Gözlerim bir yangına değdi yine, yüreğim yasak bir sevgiye yine…
Bir dua gibi geceme düşen sözlerdi bunlar, gözlerimin bakışımın ardından. Bir yangındı gözlerin, bir kurşundu sanki; bütün yaşadığım aşkları küllere döndüren. Gözlerine değdim ve yaşanmamış bütün dünlerim yok oldu bir anda, bir anda tüm acılarımı tarumar etti gözlerin. Geriye kalansa ümitlerim ve yasak bir sevgiye yol alan yüreğimdi. Yasaktı sevgin, yüreğine dokunmaksa bir hayaldi sadece. Öyleya “bir parkayı çıkarmak birde mahallenin kızını aşkı olmak ayıptı”. Ve korkularım duruyordu yüreğimin bir köşesinde. Onlarsa onca yaşanamamış dünlerden arta kalanlardı. Ne zaman aşk düşünsem, korkularımdı beni yalnızlığa mahkum eden.

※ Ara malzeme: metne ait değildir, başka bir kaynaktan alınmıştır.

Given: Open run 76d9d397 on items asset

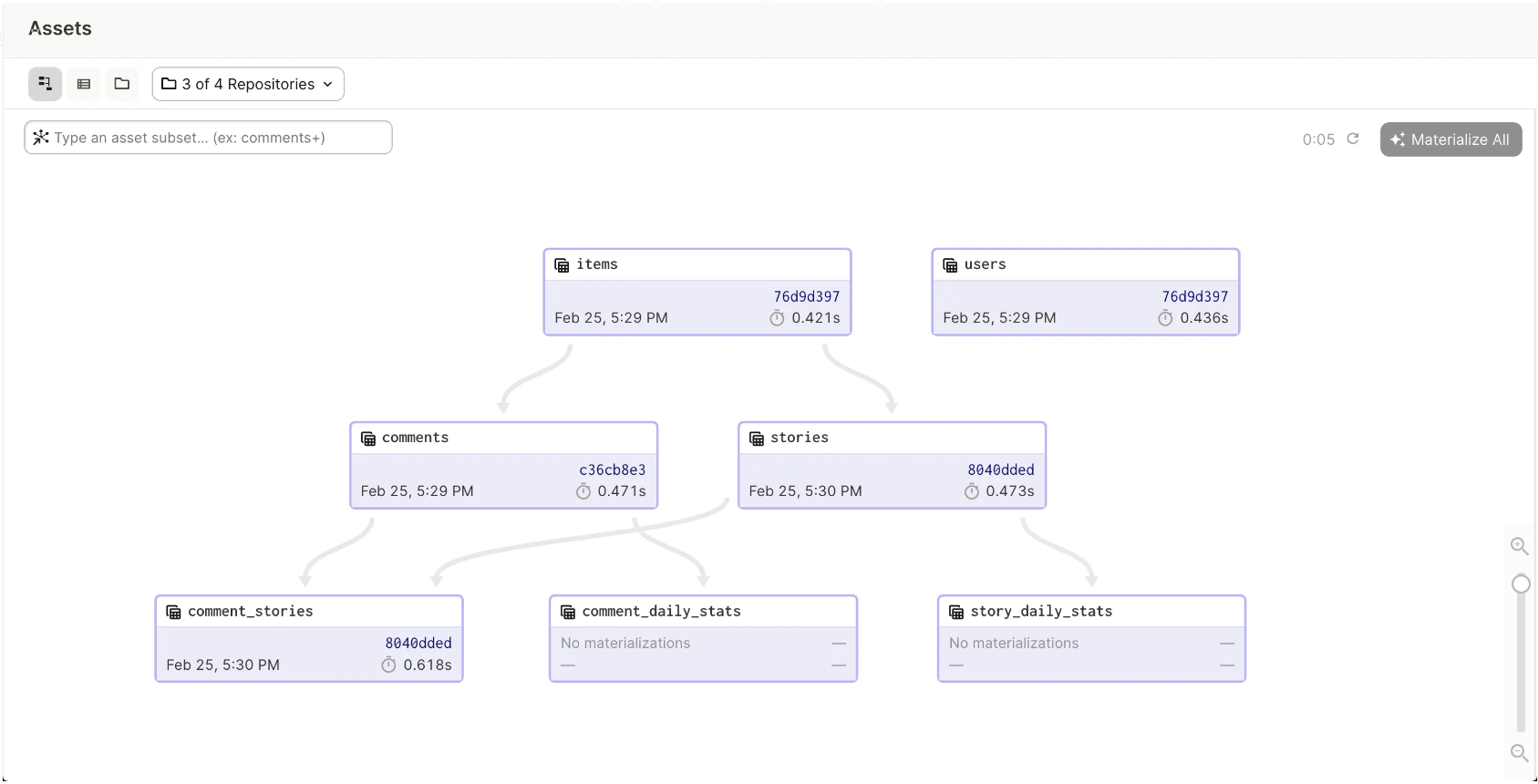Looking at the screenshot, I should point(806,296).
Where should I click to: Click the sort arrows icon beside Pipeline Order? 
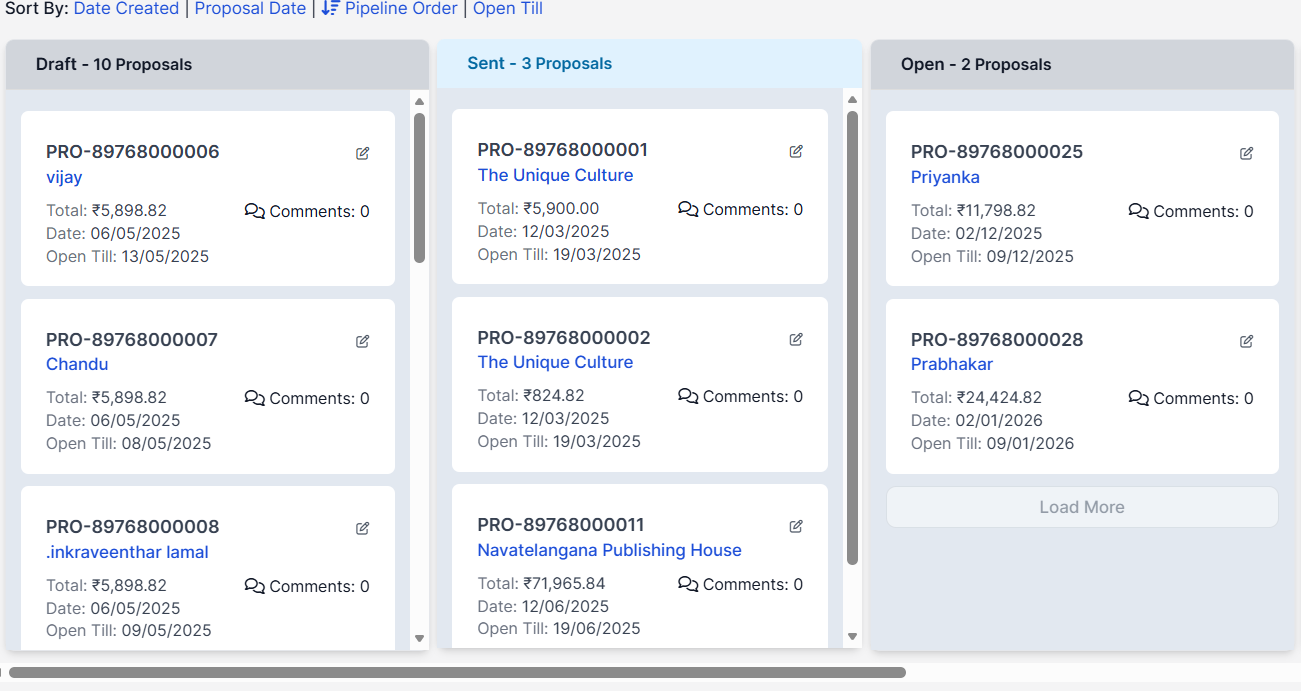tap(330, 8)
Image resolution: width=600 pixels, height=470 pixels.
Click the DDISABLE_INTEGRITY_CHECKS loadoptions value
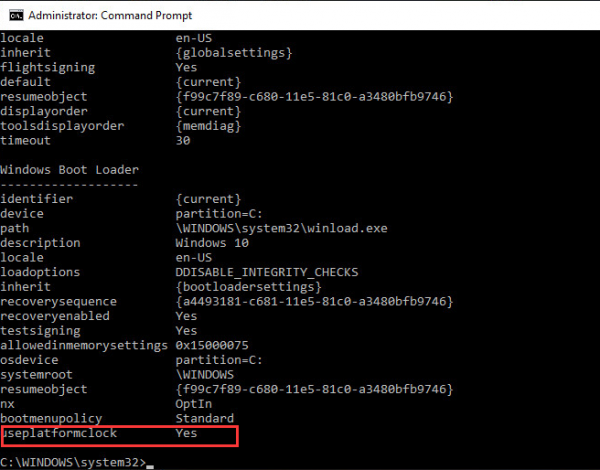pyautogui.click(x=267, y=272)
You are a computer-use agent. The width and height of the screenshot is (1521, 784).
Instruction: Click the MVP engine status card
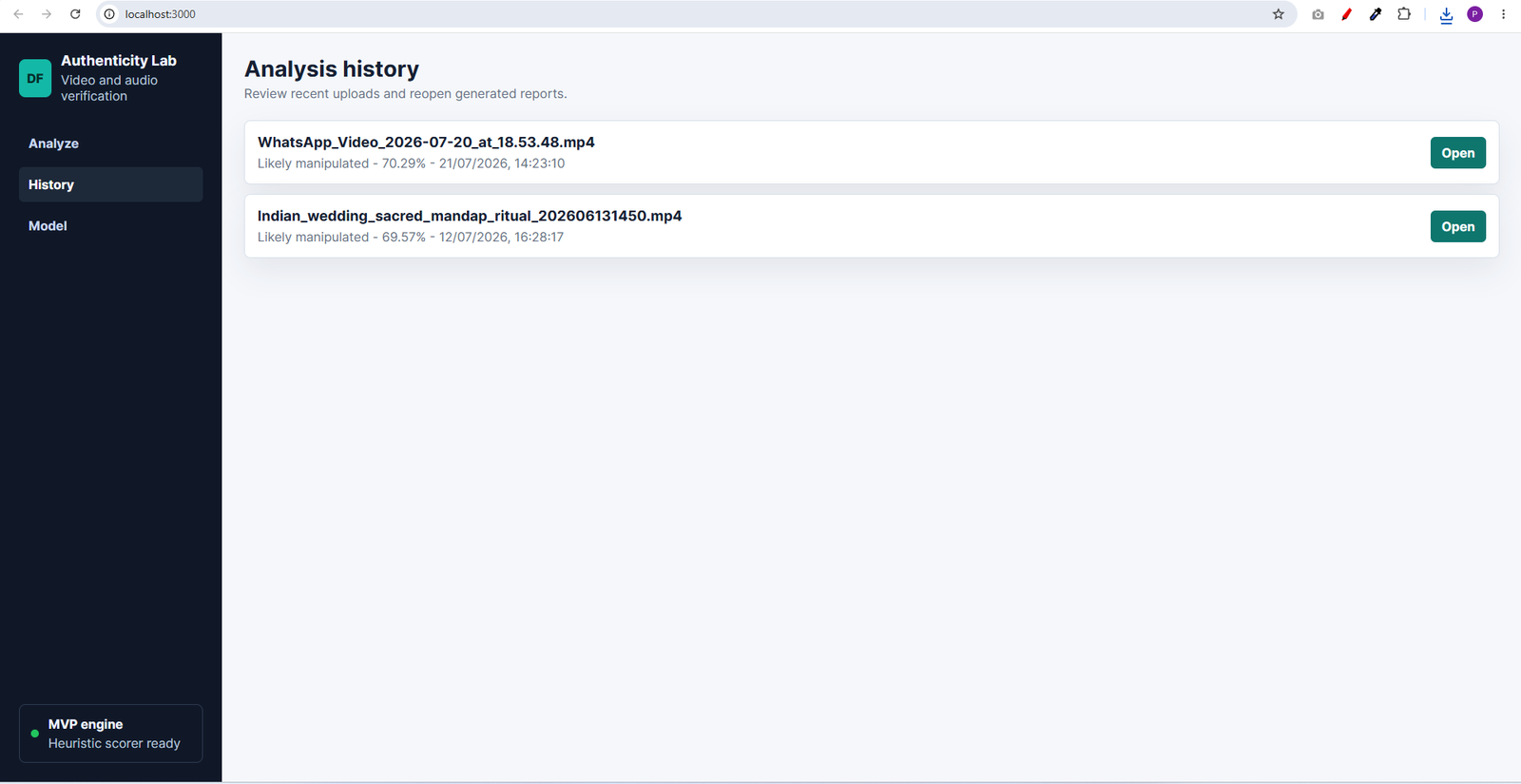click(x=110, y=734)
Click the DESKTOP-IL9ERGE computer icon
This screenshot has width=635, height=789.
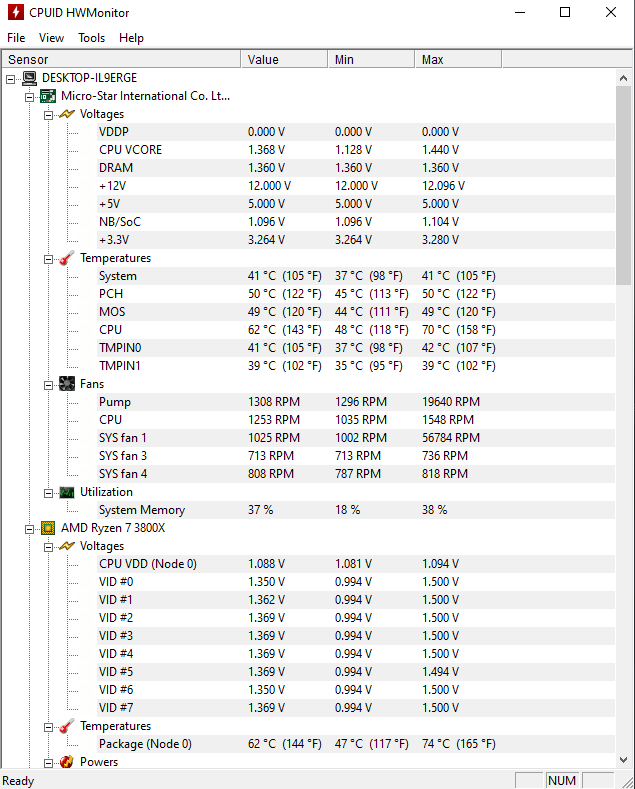click(30, 78)
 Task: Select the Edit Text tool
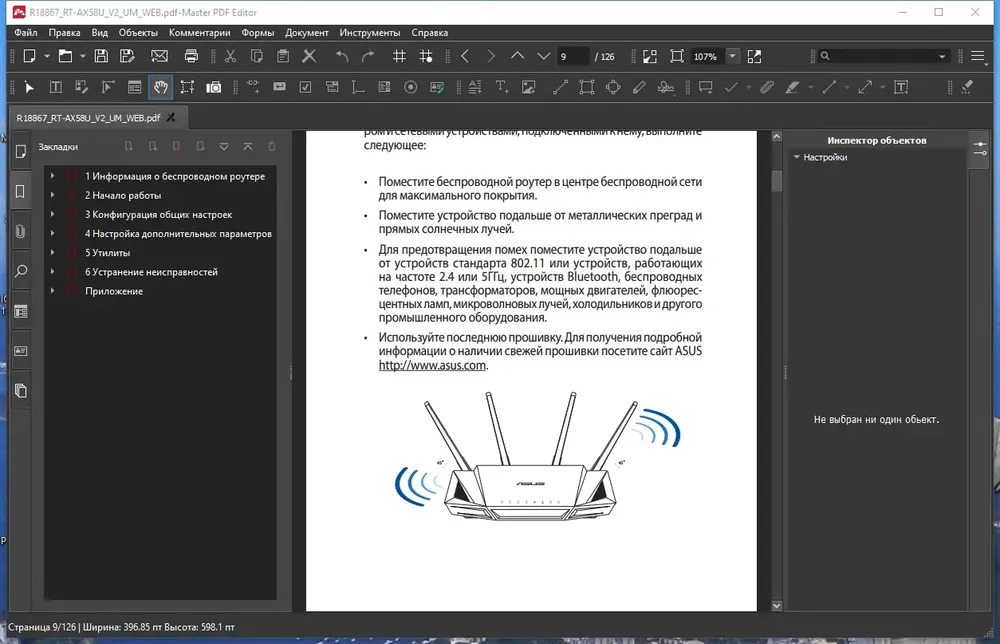pos(56,87)
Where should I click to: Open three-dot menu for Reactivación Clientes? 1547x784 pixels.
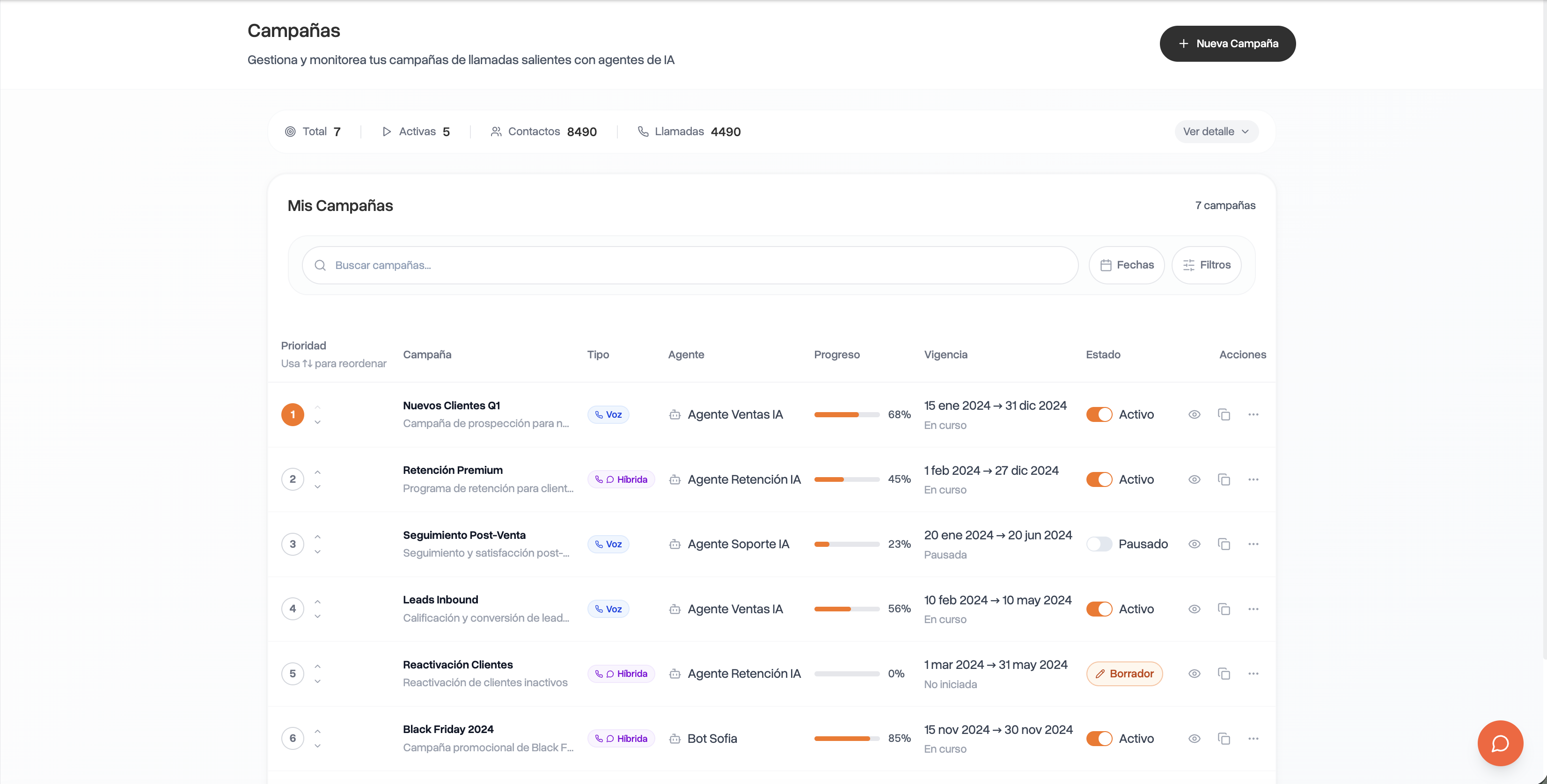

Dedimya; bir yangındı gözlerin, bir kurşundu. Her bakışın bir el ateş eder gibiydi. Hedefse korkularım, bunca yıl ayıp saydıklarım ve senden bakla geriye kalan her şeydi. Her bakışında birer birer can verdi hepsi. Geriye sadece sana olan sevgim kaldı ve her kurşun her bakışın canıma can, sevdama sevda ekledi.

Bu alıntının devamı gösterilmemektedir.